– Не надо разговоров, – сказал Калач и прошёл к окну. Он развернулся и начал напирать, вытесняя людей из комнаты. – Вы, наверное, заметили в моих ручонках небезынтересную игрушку. Так вот, господа, она, да будет вам известно, может стрелять. И всё пульками, пульками. Такими, знаете ли, железячками. Летят они быстро, далеко. Выходим, господа, выходим. Спокойно доходим до лестницы, спускаемся и идём на улицу. Если не будете артачиться, всё обойдётся, никто не пострадает, всё-таки как-никак мы не варвары или какие-нибудь тамагочи с рожками да ножками, правда?
– Тамагочи, – усмехнулся Батон, стоя у двери в комнату с канистрой, от которой на всё здание разило бензином – все поняли, что именно задумали пацаны.
Чвакошвили было вскинулся, чтобы оспорить преднамеренное уничтожение его недвижимого имущества, но Егор с Кокошкиным грубо взяли его под руки, цыкнули на него и увлекли из комнаты.
– Тамагочи-гучи-тучи, тра-ля-ля и бру-ля-ля, – приговаривал Батон, поливая комнату бензином.
Батон посетил ещё четыре комнаты, окропил коридор, спускаясь – лестницу, обошёл ресторанный зал, в котором стулья были задвинуты под столики, не забыл о кухне и о спальном помещении хозяев, всюду оставляя соединительный шнур из бензиновой дорожки.
Пятеро мужчин и одна женщина стояли кучкой в десяти шагах от двери кухни позади здания. Калач стоял в стороне, с пистолетом.
– Готово, – отрапортовал Батон, присоединяясь к зевакам, и широко улыбнулся им.
– Молодец, чёртова скотина, – прошипел Чвакошвили.
Кокошкин одёрнул его за рукав. А Батон ещё раз улыбнулся – теперь специально для хозяина превосходного заведения.
Калач достал сигарету, коробок спичек, приблизился к заднему крылечку, закурил… и обронил спичку – огонь побежал внутрь здания.
Не дожидаясь дальнейшего развития событий, Калач с Батоном удалились, оставив посторонних для них людей созерцать пожар.
На прощание, прежде чем сесть в машину, Батон зажёг спичку и кинул её на парадное крыльцо «Кольчуги», и округа довольно быстро озарилась колеблющимся светом и наполнилась дымом и гулким шумом с треском и хлопками.

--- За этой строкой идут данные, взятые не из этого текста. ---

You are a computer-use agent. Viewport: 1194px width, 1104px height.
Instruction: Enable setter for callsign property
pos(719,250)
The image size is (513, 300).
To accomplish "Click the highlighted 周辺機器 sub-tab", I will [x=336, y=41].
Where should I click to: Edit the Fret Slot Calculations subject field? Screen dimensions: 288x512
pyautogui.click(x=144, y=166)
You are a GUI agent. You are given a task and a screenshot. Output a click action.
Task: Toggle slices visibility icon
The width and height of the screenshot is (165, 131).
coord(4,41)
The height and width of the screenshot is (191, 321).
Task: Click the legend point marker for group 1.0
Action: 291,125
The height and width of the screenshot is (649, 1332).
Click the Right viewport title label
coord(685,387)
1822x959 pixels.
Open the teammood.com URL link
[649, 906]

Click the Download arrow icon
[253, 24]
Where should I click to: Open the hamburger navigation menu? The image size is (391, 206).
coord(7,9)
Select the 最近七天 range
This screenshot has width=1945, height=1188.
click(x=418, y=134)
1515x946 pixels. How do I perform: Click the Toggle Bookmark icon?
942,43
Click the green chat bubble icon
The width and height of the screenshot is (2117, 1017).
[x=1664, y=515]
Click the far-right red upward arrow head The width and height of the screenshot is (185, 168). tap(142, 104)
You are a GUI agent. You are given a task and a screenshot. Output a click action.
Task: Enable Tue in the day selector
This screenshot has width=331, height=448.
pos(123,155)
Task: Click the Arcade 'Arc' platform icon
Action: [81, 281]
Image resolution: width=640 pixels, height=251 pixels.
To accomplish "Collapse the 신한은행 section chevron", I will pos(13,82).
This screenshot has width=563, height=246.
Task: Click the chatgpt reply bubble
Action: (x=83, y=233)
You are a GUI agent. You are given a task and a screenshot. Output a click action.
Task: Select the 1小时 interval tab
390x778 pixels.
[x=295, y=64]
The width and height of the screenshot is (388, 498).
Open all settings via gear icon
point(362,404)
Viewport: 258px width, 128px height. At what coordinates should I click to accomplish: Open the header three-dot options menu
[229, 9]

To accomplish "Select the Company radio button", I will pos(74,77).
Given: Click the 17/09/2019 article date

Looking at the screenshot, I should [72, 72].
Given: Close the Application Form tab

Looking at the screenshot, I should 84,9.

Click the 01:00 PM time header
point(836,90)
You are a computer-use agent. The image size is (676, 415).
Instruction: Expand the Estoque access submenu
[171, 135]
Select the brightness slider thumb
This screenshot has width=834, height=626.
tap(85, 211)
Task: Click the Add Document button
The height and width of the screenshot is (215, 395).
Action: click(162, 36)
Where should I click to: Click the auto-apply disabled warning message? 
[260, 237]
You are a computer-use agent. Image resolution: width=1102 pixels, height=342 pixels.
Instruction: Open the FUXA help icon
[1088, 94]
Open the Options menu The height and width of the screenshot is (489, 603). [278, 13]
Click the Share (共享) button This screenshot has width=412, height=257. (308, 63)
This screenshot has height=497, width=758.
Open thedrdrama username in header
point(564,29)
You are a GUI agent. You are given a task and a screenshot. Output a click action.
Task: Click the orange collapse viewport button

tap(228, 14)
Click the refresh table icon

Через полчаса, когда появились пожарные и полиция, из ближайшего селения уже подоспело изрядное количество любопытных, а вдоль шоссе стояла вереница машин. Кроме Лизы не было никого из бывших при начале пожара: они, страшась объяснений с властями, разъехались, – чем бы они объяснили своё заблаговременное прибытие, как оправдались, если бы их обвинили в умышленном поджоге, смогли бы не выдать тех, кто не пожелал остаться? С пожарища бежал даже Чвакошвили, намереваясь благополучно объявиться позднее в качестве ни о чём не ведавшего, до крайности горюющего пострадавшего, а не причастного к поджогу лица. У четы Чвакошвили не осталось никакой собственности, только старенький фургон Фольксваген Транспортёр.
Затерявшись в толпе, Лиза смотрела на рухнувшее, догорающее здание, над которым зачем-то продолжали суетиться пожарные.
«Кольчуги» больше не было.
Не было пристанища для её бедного Руслана.
Появится ли он теперь? Где ему ступить на землю, где приклонить голову в тот момент, когда он выскочит из своего тихого, тоскливого кошмара?